Ademais, a transferência dos ativos não significa que haverá redução de custos, pelo contrário. Para esses especialistas, se for feito o repasse aos municípios, deve haver “uma estruturação rápida de uma equipe sem treinamento, o que refletirá em desperdícios”. Na opinião de Carlos Augusto Ramos Kirchner, diretor do Seesp, diante das dificuldades enfrentadas pelas cidades, haveria risco tanto de elevação na conta de luz – já bastante inflacionada – quanto de baixa na qualidade da iluminação pública oferecida. “O valor a investir é muito alto e o risco passaria ao consumidor. Poderia haver aumento ou necessidade de remanejamento de recursos da Prefeitura”, ratifica Luciano Haas Rosito, coordenador do Centro de Excelência em Iluminação Pública da PUC-RS (Pontifícia Universidade Católica do Rio Grande do Sul).
Mesmo que os municípios passem a deter os ativos de iluminação pública, provavelmente terão que firmar contratos com as concessionárias. Isso será necessário inclusive para captar recursos do “programa Reluz” para essa área, da Eletrobrás. Segundo o engenheiro Rafael Santos Rocha, do Departamento de Projetos de Eficiência Energética do grupo, tal financia às distribuidoras projetos diversos, entre os quais de melhoria e expansão de sistemas de iluminação pública, através da Reserva Global de Reversão – um fundo ao qual as concessionárias destinam por lei 0,5% do seu faturamento líquido e podem depois recorrer. Esse hoje possui em torno de R$ 2 bilhões para aplicação no Reluz. No caso da transferência de ativos, Rocha é categórico: não vai se alterar a questão do financiamento, já que o dinheiro é para ser usado pelas concessionárias. Ademais, mesmo que os municípios pudessem obter empréstimos dessa forma, o engenheiro acredita que teriam dificuldade, dada sua capacidade de endividamento.
O Centro de Excelência em Iluminação Pública da PUC-RS presta assessoria e apoio gratuitos às cidades para a eficiência na administração do serviço. Já o treinamento e ensaios de materiais têm ônus. Embora esse seja um caminho à capacitação das prefeituras, para Kirchner, o interesse público manda que as distribuidoras continuem a executar a manutenção dos pontos e cuidar da instalação. Ele acredita que a gestão poderia ser local, como, aliás, preconiza a Constituição Federal, mas não a operação.
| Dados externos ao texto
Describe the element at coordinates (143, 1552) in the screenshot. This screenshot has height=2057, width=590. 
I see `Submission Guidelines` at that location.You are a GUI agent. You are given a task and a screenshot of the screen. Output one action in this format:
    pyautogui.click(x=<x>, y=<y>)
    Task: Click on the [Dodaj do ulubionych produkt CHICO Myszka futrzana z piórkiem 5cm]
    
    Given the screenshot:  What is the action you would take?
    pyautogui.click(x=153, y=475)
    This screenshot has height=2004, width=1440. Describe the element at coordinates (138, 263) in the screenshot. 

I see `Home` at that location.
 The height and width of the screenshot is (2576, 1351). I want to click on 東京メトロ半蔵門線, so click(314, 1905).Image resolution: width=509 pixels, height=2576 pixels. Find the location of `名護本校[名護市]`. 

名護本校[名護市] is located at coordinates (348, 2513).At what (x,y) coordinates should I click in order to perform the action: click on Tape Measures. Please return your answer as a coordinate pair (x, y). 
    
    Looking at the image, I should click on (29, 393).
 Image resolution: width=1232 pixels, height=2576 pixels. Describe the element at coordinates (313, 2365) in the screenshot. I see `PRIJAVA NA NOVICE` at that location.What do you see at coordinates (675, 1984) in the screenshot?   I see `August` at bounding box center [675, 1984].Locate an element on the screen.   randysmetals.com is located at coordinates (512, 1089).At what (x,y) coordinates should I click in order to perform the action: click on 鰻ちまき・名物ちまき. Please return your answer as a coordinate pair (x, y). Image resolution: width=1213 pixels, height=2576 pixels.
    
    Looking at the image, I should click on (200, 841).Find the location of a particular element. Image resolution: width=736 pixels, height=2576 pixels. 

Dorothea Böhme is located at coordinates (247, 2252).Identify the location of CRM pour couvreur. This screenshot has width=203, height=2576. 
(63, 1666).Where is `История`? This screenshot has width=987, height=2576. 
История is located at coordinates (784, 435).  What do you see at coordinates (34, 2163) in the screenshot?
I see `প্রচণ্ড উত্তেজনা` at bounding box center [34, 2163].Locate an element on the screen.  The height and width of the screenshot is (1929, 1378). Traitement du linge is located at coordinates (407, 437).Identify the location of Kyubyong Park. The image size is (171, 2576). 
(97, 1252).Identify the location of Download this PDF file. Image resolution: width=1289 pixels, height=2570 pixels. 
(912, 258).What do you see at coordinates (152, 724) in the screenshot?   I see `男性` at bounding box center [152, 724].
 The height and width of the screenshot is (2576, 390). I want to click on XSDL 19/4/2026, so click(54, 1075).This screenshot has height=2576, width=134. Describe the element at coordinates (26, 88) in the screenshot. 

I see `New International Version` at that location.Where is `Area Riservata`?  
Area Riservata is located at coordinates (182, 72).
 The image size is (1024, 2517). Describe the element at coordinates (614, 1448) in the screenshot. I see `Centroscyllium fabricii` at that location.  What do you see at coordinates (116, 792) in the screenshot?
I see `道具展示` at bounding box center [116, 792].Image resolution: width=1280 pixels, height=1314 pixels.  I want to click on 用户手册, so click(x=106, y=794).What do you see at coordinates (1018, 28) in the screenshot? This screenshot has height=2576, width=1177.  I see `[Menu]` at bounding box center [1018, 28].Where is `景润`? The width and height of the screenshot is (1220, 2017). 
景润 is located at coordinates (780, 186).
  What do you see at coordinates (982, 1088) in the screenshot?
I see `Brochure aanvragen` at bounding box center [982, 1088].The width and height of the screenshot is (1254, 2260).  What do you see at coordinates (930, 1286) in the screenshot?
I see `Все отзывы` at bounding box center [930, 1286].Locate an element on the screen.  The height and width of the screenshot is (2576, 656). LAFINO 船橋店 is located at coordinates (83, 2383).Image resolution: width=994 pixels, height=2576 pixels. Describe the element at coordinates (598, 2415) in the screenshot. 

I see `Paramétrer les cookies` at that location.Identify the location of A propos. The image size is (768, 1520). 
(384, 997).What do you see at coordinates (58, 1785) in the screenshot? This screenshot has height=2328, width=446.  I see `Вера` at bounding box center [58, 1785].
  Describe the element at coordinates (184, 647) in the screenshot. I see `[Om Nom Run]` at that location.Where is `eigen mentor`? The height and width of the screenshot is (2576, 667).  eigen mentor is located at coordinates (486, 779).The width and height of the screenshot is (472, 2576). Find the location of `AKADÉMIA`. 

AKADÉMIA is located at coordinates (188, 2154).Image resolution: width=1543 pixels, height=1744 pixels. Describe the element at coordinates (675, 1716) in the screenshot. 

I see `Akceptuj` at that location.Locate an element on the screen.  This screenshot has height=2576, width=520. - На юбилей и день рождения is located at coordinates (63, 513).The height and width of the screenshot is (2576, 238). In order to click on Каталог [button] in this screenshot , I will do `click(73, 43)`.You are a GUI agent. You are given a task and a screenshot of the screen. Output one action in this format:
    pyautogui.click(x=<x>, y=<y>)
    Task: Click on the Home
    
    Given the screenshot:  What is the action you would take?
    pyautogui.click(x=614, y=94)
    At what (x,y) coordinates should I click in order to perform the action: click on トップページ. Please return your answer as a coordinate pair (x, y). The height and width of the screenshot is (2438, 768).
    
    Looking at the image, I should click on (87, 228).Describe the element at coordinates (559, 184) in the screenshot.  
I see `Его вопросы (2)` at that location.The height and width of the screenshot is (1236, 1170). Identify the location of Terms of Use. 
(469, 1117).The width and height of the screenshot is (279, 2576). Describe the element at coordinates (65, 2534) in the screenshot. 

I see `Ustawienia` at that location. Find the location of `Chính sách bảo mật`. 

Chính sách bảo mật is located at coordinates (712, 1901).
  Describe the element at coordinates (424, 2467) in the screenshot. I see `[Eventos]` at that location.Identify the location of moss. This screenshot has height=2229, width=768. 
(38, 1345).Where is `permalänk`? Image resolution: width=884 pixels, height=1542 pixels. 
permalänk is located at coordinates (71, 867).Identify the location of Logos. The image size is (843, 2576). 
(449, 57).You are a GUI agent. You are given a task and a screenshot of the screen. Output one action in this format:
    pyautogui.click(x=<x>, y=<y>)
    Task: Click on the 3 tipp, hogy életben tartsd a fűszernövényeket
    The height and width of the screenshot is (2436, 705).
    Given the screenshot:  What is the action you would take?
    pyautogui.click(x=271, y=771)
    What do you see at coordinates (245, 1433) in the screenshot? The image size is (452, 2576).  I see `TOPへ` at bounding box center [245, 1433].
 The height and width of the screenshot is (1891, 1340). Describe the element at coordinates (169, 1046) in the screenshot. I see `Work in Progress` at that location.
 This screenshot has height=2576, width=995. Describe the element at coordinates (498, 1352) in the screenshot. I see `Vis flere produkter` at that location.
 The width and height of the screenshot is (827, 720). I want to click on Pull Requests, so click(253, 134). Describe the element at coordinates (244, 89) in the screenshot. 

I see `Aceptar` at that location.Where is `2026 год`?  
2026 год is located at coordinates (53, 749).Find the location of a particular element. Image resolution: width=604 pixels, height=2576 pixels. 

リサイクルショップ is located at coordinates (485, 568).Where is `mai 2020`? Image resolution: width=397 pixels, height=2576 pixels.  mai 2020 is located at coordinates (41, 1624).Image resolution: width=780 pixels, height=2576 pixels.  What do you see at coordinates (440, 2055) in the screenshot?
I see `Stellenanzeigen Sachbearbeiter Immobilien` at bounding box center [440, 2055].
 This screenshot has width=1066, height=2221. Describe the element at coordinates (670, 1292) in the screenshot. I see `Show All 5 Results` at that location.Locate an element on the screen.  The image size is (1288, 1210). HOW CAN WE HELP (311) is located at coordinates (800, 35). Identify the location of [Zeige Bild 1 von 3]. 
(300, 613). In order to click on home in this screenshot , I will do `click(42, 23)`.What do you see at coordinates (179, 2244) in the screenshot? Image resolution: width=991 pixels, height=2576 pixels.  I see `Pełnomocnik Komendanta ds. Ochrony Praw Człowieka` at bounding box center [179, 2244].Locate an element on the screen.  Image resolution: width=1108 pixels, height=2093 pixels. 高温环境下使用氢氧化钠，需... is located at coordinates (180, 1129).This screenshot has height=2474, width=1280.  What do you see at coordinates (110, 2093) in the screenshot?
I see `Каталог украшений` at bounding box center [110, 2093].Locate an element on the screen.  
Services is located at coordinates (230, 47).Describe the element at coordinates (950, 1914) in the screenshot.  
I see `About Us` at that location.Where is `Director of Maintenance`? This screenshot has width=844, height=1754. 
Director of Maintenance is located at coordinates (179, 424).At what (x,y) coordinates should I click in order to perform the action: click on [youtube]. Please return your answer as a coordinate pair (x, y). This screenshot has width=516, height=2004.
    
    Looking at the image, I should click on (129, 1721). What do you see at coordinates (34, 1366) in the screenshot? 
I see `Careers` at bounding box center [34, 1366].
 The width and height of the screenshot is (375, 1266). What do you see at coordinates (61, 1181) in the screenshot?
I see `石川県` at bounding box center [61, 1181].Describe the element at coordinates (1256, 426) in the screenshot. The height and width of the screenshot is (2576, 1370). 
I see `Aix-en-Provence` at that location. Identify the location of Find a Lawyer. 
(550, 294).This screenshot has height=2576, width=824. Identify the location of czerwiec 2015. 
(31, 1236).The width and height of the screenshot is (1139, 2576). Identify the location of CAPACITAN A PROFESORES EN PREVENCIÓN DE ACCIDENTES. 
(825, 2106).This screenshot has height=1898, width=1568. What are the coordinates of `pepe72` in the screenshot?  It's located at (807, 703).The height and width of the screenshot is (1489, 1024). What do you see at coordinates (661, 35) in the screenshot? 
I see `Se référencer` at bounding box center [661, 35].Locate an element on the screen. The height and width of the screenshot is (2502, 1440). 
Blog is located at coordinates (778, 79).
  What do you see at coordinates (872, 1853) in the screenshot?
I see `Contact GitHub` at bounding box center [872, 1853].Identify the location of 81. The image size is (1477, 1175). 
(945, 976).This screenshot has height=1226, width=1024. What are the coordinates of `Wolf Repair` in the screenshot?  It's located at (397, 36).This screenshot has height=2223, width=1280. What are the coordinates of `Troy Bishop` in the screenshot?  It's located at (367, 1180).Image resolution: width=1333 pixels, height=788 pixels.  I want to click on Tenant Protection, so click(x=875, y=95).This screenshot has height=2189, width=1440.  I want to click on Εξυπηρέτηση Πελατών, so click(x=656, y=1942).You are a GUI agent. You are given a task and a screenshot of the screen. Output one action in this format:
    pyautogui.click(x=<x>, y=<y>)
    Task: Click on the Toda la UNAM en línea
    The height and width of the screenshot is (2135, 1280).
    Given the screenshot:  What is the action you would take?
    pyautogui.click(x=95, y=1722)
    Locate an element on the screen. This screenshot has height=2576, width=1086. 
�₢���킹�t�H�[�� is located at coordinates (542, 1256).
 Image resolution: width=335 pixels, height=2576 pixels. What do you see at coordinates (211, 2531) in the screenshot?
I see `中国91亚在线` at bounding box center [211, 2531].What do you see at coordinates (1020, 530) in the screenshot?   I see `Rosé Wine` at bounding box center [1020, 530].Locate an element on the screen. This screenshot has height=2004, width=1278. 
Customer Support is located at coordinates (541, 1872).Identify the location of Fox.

Os técnicos da Rede Cidades atestam: “É fundamental que os municípios assumam a questão energética no seu papel de planejadores urbanos e organizadores do território. Assim, devem gerenciar a implantação, expansão, operação e manutenção do sistema. Porém, nada impede que serviços de terceiros sejam contratados, desde que a administração municipal garanta que a prestação desse serviço seja realizada de forma eficiente.”